You start with "BLACK", but understand every film starts this way, unless it's made clear it's not.

You've got a glaring mistake in your opening action/description lines - no reason in the world for a comma after "long".  No reason for "long", even.  Your Slug tells us we're on a country road, so really, no reason to use "road" either.

Next passage is also majorly flawed and makes no sense as written.

And then, the final passage in this intro ends with "country road" again.

From here you start using hybrid Slugs with no time frame, for some reason, and using "EXT. SEDAN", is technically not correct, as I've brought up to numerous peeps over the years.  The Slug shows where we are, and it's highly unlikely what you're going for is "SEDAN", as that's not the setting.  Should be "WOODS", "DIRT ROAD", etc.

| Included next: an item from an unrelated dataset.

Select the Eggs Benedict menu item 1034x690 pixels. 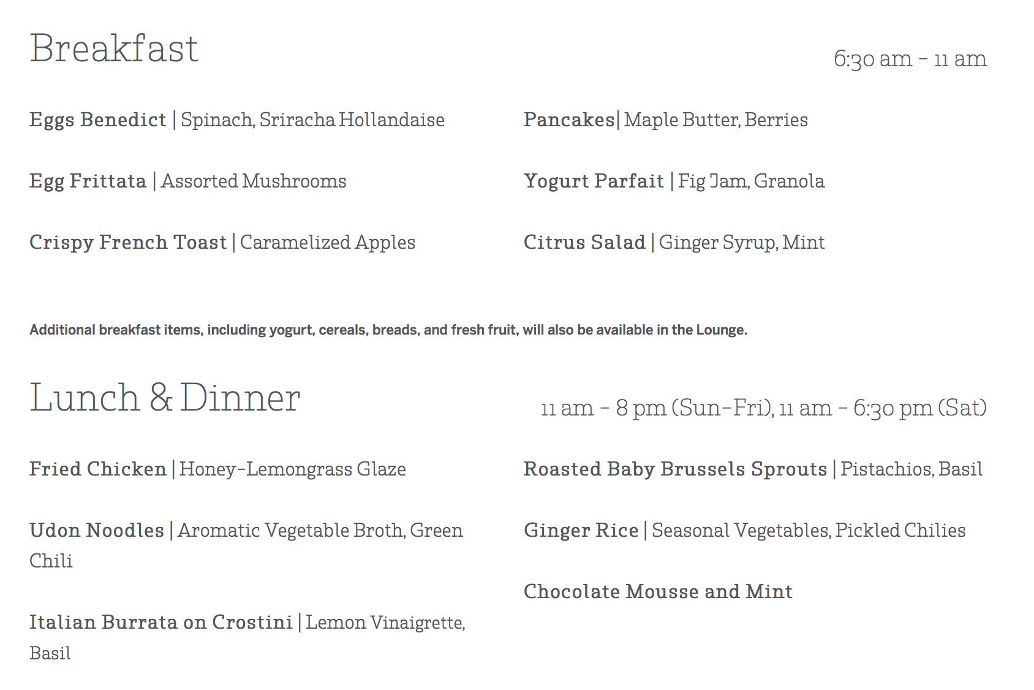click(x=98, y=121)
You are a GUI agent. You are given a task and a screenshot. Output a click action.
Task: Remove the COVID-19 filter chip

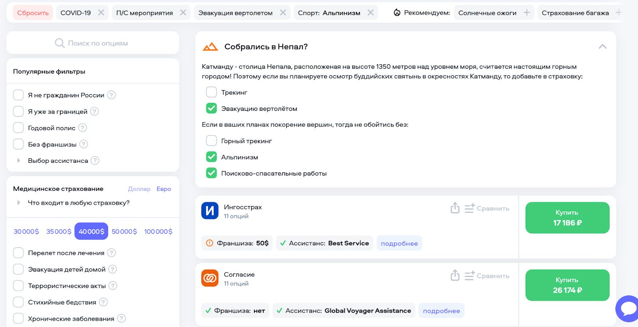tap(101, 13)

Look at pretty much every one of your sentences - they start with "The", a character's name, or "He" or "She".

When you start with a new Slug, you never want to start with dialogue first.

Another thing you should be aware of is how often you write something to the effect of having a character looking at something.  Not something you want to be continuously doing.

All in all, as I said, lots of issues and a story that we've all seen too many times.

Sorry, brother, but this one ain't doing anything for this kid, but I do appreciate your output.  Keep 'em coming!


To ski or not to ski...that's not even a question.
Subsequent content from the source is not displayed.